The second false truism is that “it’s time in, not timing, the market”. I define timing as investing in the belief that one can know the direction of a market in the short-term, up to say two or three years. I believe this is impossible.

It is possible, with a reasonable degree of confidence, to determine the direction of markets over longer periods than this. What basis is there for this?

The essence of any sound strategy is to have a reliable method for determining whether a market offers good or poor value. Poor value may not be corrected in the short-term, but after several years it is highly likely to be. Equally, good value is likely to produce strong medium-term results.

The next section of this article will analyse valuations using the S&P 500, as the US market has data available for 120 years.

The graph shows theCentrestoneValuation Summary which incorporates these methodologies. The grey line represents the market’s value fluctuating around its average. The further above the mid point the line is, the more the market is overvalued and vice versa.

The black line represents the real total return over the subsequent seven years. It also fluctuates around this average, that is, above the mid point, represents an above average return and vice versa.
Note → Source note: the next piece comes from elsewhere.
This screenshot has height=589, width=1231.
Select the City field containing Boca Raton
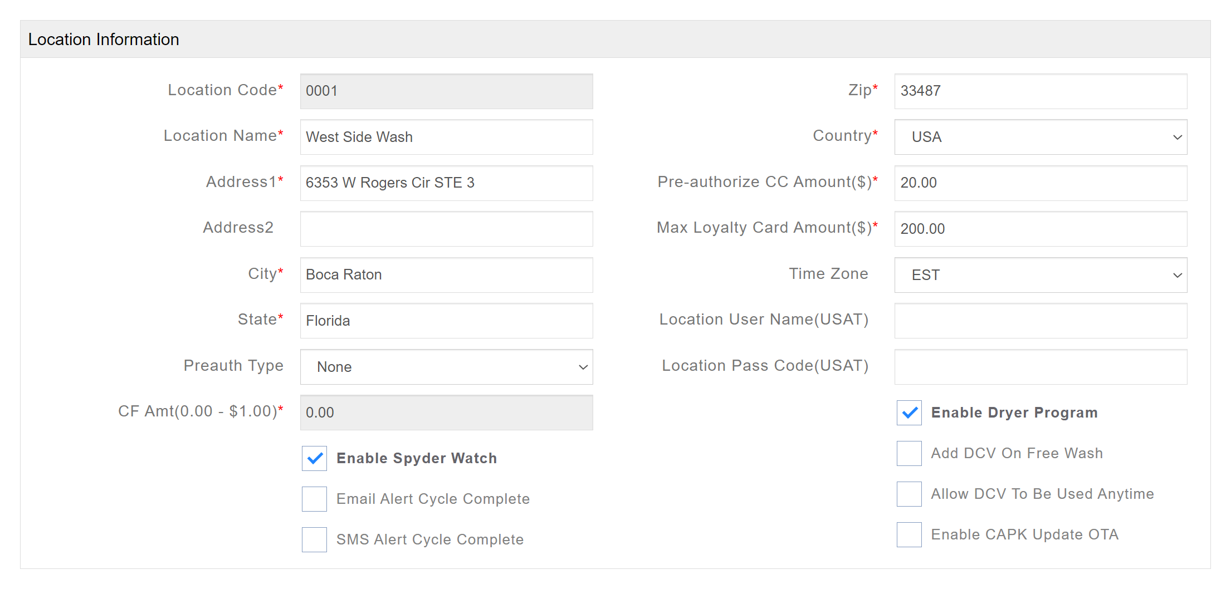point(446,274)
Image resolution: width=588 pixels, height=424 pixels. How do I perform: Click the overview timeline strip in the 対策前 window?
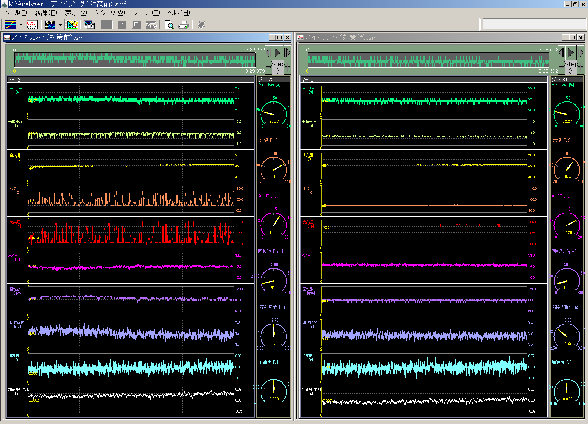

The two lines represent a rough mirror image of each other, that is, overvalued markets were correlated with poor subsequent returns.

The table (right) analyses the results of this method.

Taking the 10 per cent of times when the market was most overvalued, the median subsequent real return was 2.0 per cent per annum. The second highest 10 per cent produced 3.9 per cent per annum.

At the other end of the spectrum, the 10 per cent of best value opportunities produced a median real return of 15.2 per cent per annum.

The method is very useful at both market extremes. In the middle ranges, the outcome is much more random for reasons I won’t go into here.

Should this impact asset allocation? If a market is in a value range where, historically, median real returns have been 2.0 per cent per annum, would you want the same exposure as at a period when they were 15.2 per cent per annum?

What is the current market valuation? At September 19, the S&P was 1,036. According to the Centrestone valuation method it would need to fall 33 per cent to reach its median value. It sits in the 10 per cent worst value band, which has averaged 2 per cent per annum real over seven years.

Adding the current rate of American inflation produces a prospective return less than Australian cash. Make what you want of these figures in deciding the relative attractiveness of these asset classes. However, if planners are now telling clients that markets have fallen so recovery must be imminent, or the recent bounce back is a new bull market, I suggest that we may again be forgetting to value the market.

In 2000 our industry largely failed to notice that most proven valuation methods indicated that the world’s largest market was more ridiculously overpriced than at any time in its history.

Was your research supplier warning you? How valuable is our industry’s research if it fails to notice such an event?

Many planners acknow-ledge that asset allocation is not their core skill and are looking to outsource it. Before choosing a provider, find out if they noted the excesses of the tech boom.

Like history repeating itself, I find myself again urging an unpopular caution. This is not a timing call, simply a statement about valuation.

There are differences from 2000 in that not all international markets seem equally overvalued, which will be of little value to an index fund, or a closet indexer (most of the rest) with their high USA exposure.

Most planners have been trained to unfailingly adopt a 70 per cent “growth” asset exposure and to live with downturns.

What we saw in the equity boom was simply a failure to diversify. Many advisers feel a constitutional aversion to investing more heavily in “boring” interest-based investments. Yet anyone who adopted broadly diversified portfolios at the peak of the tech boom, with say, 30-40 per cent in equities, has had little difficulty producing positive returns over the last three years.

The next quarter’s net inflow figures will make interesting reading.